**Problems to work on:**
**a)** From the news article about Lincoln Payne, extract the passage starting with "A 30-year-old man" and going on through "30, last year.".
**b)** According to the news article about Lincoln Payne, at which court was he sentenced?

**Document segment:**
*-*-*
Home   Faversham   News   Article

Lincoln Payne jailed for attempted murder of grandmother and her sister

A 30-year-old man has been jailed for life today for the attempted murder of his grandmother and her sister - a day after being released from prison.

Lincoln Payne, of no fixed address, attacked both women at a home in Fostall Road, Faversham, on Sunday, May 30, last year.

He pleaded guilty to two counts of attempted murder and was sentenced at Inner London Crown Court.

Lincoln Payne admitted trying to murder his grandmother and her sister
Lincoln Payne admitted trying to murder his grandmother and her sister

Lincoln Payne, 30, was given two life sentences with a minimum of 13 years for stabbing grandmother Maureen Burchett, 78, three times in the neck and head with a large carving knife.

He then stabbed her sister Lily McBride, 75, in the neck and stomach before knocking her unconscious with a tin of paint at the home they shared in Faversham.

Mrs McBride came to 24 hours later and discovered Mrs Payne motionless and lying in a pool of blood, later telling detectives "I really totally thought she was gone."

Covered in blood and paint she then managed to raise the alarm with neighbours and the pair were taken to hospital.

Mrs McBride had suffered several stab wounds, including a laceration described as "massive" by a paramedic and needed a five-hour operation.
*-*-*
**Data excerpts:**
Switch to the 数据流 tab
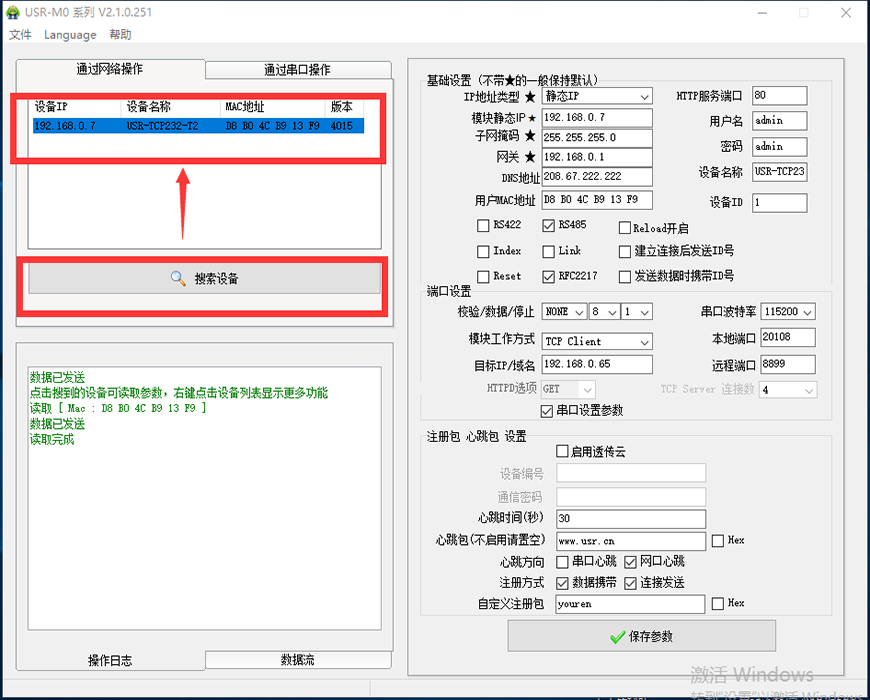Screen dimensions: 870x700 click(x=297, y=660)
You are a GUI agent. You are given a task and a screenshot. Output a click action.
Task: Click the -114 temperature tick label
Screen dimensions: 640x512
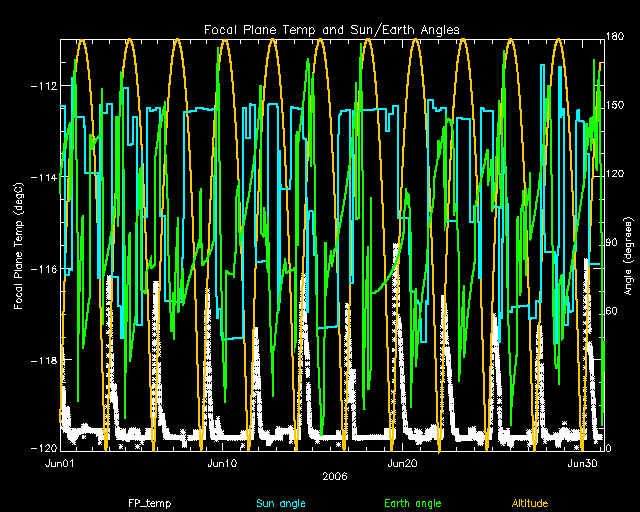pos(43,177)
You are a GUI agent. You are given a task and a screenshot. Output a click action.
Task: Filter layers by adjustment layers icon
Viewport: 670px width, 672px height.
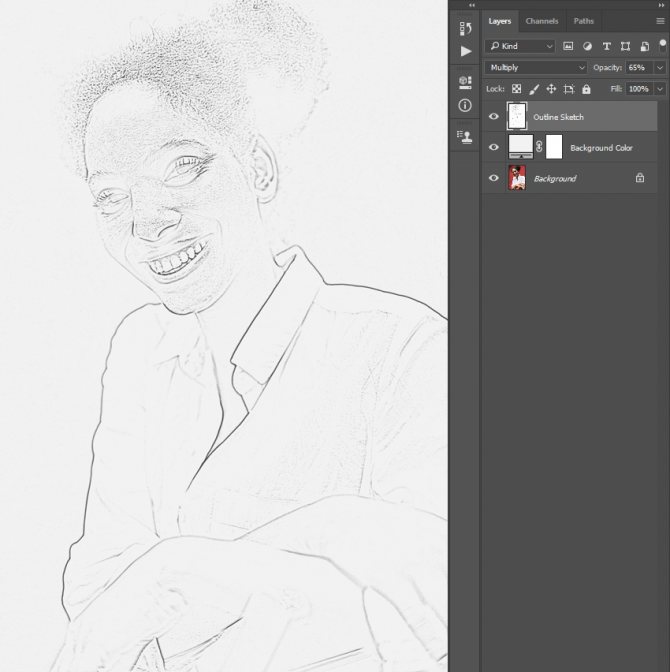(x=587, y=46)
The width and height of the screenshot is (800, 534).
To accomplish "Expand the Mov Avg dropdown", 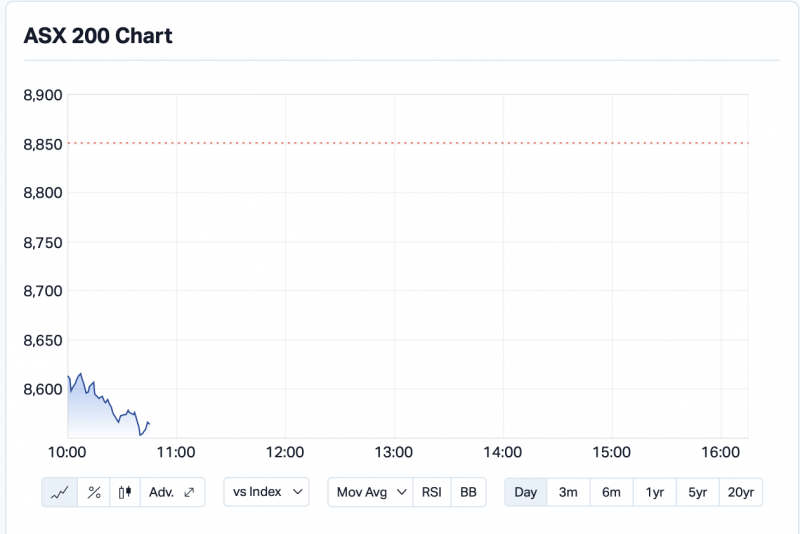I will point(370,492).
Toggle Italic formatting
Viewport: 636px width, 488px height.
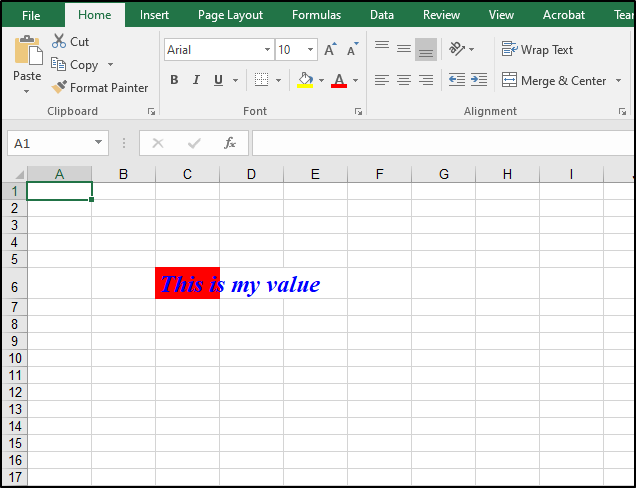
*-*-*
**Results in order:**
**a)**
A 30-year-old man has been jailed for life today for the attempted murder of his grandmother and her sister - a day after being released from prison.

Lincoln Payne, of no fixed address, attacked both women at a home in Fostall Road, Faversham, on Sunday, May 30, last year.

**b)** Inner London Crown Court.